[Records from a dataset]
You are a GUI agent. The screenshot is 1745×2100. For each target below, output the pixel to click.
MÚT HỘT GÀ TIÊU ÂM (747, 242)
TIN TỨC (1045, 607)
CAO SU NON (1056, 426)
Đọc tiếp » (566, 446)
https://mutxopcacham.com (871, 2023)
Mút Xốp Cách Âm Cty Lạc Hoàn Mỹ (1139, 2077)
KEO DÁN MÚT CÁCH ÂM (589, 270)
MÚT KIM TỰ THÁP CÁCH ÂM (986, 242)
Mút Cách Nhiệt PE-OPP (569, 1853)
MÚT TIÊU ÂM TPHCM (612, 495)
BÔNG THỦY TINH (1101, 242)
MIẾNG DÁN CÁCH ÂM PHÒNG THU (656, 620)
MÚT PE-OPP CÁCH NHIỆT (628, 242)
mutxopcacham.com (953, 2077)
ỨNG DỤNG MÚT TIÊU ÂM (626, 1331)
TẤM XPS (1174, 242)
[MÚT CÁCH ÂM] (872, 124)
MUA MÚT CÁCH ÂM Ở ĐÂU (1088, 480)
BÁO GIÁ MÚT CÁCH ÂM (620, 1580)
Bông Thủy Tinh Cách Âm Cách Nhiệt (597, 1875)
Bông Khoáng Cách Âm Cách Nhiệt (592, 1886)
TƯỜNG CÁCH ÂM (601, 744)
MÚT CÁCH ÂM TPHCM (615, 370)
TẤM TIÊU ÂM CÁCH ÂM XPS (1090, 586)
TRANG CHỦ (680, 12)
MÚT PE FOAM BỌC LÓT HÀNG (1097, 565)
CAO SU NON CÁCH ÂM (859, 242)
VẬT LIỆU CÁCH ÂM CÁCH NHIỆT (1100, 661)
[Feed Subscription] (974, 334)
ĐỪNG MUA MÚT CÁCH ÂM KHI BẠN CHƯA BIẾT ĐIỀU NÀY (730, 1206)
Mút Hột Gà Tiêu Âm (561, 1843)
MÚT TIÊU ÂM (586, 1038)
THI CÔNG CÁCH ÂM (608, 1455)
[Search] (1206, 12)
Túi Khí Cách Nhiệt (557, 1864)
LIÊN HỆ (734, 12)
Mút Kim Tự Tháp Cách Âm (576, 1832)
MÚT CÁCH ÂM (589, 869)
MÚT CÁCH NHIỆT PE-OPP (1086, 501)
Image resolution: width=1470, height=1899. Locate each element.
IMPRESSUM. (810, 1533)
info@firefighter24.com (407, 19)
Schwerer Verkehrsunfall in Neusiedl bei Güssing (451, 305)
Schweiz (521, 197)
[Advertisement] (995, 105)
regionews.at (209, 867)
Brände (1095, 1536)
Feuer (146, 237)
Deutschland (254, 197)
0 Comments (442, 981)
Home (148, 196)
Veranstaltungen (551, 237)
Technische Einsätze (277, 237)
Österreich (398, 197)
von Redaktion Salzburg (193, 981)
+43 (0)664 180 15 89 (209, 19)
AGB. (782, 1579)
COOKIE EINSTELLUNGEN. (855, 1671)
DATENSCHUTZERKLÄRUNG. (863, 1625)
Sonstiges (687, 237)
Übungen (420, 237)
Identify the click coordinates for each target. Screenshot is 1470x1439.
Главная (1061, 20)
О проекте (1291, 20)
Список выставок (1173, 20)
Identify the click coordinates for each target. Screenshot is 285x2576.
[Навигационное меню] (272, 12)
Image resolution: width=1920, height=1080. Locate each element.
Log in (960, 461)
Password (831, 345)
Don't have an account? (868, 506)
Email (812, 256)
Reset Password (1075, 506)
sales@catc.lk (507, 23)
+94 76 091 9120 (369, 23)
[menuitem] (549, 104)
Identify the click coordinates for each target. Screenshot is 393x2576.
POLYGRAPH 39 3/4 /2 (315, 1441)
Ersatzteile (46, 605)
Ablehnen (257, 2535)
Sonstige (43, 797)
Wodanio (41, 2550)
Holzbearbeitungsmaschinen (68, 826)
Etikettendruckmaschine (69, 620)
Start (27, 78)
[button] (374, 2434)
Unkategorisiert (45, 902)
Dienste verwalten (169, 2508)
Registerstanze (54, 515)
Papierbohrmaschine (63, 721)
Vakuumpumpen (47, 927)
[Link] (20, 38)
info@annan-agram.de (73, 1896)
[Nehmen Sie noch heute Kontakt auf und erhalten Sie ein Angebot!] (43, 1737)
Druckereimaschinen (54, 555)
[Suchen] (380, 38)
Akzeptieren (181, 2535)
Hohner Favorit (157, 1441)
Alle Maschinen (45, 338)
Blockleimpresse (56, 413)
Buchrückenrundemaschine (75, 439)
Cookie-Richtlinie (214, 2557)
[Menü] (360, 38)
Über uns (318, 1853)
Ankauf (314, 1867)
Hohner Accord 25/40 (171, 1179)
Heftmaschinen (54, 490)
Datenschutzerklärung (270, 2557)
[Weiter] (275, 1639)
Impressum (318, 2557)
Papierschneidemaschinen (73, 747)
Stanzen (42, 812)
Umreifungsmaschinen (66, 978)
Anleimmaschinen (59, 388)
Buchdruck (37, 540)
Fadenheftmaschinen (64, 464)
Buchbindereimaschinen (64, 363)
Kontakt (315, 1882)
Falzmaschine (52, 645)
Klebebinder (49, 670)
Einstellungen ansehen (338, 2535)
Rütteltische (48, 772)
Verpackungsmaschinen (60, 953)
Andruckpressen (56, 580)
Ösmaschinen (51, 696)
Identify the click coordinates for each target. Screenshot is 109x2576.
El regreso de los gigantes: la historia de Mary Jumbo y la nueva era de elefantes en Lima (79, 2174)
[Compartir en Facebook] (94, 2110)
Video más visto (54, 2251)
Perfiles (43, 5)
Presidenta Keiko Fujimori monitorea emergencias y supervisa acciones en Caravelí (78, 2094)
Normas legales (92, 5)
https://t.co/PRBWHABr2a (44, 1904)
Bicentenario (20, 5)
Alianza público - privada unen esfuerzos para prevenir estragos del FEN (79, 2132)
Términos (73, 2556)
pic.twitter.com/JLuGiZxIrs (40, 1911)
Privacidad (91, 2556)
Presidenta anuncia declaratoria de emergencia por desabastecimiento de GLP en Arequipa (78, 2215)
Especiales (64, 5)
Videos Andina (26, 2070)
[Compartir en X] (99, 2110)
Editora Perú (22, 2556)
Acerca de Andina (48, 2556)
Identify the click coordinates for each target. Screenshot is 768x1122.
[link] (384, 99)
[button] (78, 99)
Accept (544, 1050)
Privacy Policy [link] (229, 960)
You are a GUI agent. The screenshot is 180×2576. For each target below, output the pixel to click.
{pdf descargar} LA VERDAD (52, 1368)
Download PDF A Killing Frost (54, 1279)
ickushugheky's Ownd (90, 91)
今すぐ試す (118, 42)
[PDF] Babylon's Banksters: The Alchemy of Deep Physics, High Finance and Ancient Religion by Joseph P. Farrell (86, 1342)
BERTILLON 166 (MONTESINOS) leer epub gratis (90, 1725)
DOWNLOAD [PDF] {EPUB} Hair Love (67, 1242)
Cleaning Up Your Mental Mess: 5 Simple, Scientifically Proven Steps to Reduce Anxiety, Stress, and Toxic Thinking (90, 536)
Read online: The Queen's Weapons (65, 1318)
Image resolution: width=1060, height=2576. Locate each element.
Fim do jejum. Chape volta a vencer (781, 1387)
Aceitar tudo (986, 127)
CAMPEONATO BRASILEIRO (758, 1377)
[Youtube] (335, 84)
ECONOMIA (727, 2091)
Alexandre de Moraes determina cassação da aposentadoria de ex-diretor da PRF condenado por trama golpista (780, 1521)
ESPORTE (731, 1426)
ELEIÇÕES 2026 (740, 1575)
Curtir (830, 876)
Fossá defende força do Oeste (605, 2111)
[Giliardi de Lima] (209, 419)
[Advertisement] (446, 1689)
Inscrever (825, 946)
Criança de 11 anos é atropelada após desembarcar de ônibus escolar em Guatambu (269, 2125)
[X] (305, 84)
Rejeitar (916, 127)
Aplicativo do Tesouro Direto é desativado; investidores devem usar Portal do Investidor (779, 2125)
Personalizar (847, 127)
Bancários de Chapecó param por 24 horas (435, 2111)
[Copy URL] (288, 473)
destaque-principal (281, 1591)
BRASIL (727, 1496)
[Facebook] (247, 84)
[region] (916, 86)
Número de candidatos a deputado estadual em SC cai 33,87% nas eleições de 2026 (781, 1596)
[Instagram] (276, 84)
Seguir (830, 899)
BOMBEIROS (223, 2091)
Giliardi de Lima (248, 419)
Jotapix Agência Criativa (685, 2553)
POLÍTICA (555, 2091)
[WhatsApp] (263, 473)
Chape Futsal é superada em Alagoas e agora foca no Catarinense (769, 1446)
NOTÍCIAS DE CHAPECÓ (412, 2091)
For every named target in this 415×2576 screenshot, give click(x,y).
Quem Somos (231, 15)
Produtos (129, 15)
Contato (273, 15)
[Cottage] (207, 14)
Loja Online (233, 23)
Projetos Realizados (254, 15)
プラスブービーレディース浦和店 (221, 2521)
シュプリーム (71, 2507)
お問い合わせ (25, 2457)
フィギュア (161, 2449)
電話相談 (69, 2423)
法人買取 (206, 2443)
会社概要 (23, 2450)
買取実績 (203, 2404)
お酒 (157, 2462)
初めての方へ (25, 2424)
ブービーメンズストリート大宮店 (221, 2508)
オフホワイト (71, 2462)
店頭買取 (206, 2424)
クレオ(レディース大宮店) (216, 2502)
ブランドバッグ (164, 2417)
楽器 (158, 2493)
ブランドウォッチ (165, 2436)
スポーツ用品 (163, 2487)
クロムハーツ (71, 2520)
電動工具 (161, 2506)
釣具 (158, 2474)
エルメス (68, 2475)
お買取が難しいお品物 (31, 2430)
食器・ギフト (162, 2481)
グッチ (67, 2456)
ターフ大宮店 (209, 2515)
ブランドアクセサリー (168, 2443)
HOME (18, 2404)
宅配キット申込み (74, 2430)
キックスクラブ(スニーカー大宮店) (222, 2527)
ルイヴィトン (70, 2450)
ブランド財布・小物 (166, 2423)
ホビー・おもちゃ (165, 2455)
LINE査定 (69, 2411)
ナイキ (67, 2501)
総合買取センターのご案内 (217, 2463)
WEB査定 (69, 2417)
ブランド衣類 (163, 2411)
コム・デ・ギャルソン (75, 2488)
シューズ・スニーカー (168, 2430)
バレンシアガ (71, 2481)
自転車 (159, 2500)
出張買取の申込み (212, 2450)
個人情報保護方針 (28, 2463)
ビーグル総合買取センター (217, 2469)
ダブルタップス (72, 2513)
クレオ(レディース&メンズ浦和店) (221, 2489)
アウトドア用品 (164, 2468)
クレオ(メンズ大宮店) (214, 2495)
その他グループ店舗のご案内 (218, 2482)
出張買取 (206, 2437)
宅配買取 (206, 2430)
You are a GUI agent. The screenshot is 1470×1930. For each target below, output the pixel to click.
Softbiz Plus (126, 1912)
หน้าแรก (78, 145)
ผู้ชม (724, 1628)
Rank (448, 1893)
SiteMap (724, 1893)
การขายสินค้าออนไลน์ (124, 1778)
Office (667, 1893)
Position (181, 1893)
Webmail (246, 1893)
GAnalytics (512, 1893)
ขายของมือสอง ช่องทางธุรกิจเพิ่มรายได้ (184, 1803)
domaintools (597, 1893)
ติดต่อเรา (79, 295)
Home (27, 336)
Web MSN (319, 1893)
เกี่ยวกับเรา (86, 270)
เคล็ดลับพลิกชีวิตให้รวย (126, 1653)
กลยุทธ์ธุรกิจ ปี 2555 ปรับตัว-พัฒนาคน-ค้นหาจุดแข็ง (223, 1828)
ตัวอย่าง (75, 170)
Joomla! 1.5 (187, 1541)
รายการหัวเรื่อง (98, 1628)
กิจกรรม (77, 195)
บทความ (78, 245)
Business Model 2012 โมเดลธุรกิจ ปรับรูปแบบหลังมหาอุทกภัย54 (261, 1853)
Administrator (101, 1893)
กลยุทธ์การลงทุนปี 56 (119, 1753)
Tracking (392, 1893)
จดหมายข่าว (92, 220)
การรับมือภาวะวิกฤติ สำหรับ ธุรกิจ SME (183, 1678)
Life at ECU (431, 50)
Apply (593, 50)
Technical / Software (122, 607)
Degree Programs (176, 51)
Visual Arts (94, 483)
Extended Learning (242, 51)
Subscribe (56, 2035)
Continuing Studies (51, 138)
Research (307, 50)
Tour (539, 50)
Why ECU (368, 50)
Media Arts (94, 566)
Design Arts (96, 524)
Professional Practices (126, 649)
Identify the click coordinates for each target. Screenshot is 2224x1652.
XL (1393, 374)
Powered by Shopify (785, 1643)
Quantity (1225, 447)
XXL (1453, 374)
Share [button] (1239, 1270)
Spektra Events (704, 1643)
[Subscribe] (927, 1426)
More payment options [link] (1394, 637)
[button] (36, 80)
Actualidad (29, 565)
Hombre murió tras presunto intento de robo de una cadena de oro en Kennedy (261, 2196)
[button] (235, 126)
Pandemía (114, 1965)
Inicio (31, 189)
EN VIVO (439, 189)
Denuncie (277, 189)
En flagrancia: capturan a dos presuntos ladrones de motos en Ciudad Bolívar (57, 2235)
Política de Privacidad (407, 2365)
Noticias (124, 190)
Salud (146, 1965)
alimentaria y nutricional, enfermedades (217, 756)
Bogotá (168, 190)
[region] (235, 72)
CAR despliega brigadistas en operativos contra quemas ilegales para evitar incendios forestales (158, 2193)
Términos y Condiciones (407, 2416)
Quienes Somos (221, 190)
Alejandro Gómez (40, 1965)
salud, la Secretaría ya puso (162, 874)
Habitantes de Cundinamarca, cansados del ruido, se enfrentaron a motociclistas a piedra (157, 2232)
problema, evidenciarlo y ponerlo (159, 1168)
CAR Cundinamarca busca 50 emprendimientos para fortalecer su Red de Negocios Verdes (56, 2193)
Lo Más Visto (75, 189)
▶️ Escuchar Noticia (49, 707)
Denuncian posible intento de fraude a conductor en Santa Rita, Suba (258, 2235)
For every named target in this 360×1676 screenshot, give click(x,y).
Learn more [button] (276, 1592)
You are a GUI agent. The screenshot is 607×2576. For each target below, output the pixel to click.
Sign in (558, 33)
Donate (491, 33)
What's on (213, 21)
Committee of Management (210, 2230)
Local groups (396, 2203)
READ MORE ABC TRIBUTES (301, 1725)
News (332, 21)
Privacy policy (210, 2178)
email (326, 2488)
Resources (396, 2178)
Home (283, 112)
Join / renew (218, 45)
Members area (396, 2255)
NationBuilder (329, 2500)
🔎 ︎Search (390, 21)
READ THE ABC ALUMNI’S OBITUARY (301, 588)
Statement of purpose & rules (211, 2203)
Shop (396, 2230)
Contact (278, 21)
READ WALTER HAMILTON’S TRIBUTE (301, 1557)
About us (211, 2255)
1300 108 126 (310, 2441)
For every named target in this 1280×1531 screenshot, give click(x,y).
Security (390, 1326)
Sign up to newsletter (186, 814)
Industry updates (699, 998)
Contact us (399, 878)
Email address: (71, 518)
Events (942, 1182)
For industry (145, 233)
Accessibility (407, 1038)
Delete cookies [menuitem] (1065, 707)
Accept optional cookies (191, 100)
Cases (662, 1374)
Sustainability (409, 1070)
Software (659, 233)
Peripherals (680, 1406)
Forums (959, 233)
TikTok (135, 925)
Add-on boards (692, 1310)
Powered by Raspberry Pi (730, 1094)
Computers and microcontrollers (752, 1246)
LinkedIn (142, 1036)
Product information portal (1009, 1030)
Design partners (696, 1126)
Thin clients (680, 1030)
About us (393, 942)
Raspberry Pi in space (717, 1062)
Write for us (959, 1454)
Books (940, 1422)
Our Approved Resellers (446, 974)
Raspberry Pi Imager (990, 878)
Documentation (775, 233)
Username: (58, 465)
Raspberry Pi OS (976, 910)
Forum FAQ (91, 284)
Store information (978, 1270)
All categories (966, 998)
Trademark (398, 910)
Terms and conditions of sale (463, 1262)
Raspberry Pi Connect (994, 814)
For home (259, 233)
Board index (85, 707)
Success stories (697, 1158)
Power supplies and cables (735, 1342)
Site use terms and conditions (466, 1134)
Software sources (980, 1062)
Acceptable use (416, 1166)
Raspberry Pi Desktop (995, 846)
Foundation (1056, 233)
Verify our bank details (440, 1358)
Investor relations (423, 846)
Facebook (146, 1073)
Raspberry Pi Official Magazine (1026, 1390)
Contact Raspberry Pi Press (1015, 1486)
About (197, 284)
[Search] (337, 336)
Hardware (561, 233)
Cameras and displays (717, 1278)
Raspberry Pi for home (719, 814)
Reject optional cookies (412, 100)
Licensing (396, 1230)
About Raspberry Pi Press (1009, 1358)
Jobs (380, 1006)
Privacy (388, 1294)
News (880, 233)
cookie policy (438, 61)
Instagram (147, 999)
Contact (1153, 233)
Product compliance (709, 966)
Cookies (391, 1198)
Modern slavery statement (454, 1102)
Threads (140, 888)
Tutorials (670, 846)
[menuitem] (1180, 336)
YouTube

§ Try it: Write down exactly the span of lines above from the one containing "Papierschneidemaschinen (73, 747)" to the one containing "Einstellungen ansehen (338, 2535)", both ends included.

§ Answer to this task:
Papierschneidemaschinen (73, 747)
Stanzen (42, 812)
Umreifungsmaschinen (66, 978)
Anleimmaschinen (59, 388)
Buchdruck (37, 540)
Fadenheftmaschinen (64, 464)
Buchbindereimaschinen (64, 363)
Kontakt (315, 1882)
Falzmaschine (52, 645)
Klebebinder (49, 670)
Einstellungen ansehen (338, 2535)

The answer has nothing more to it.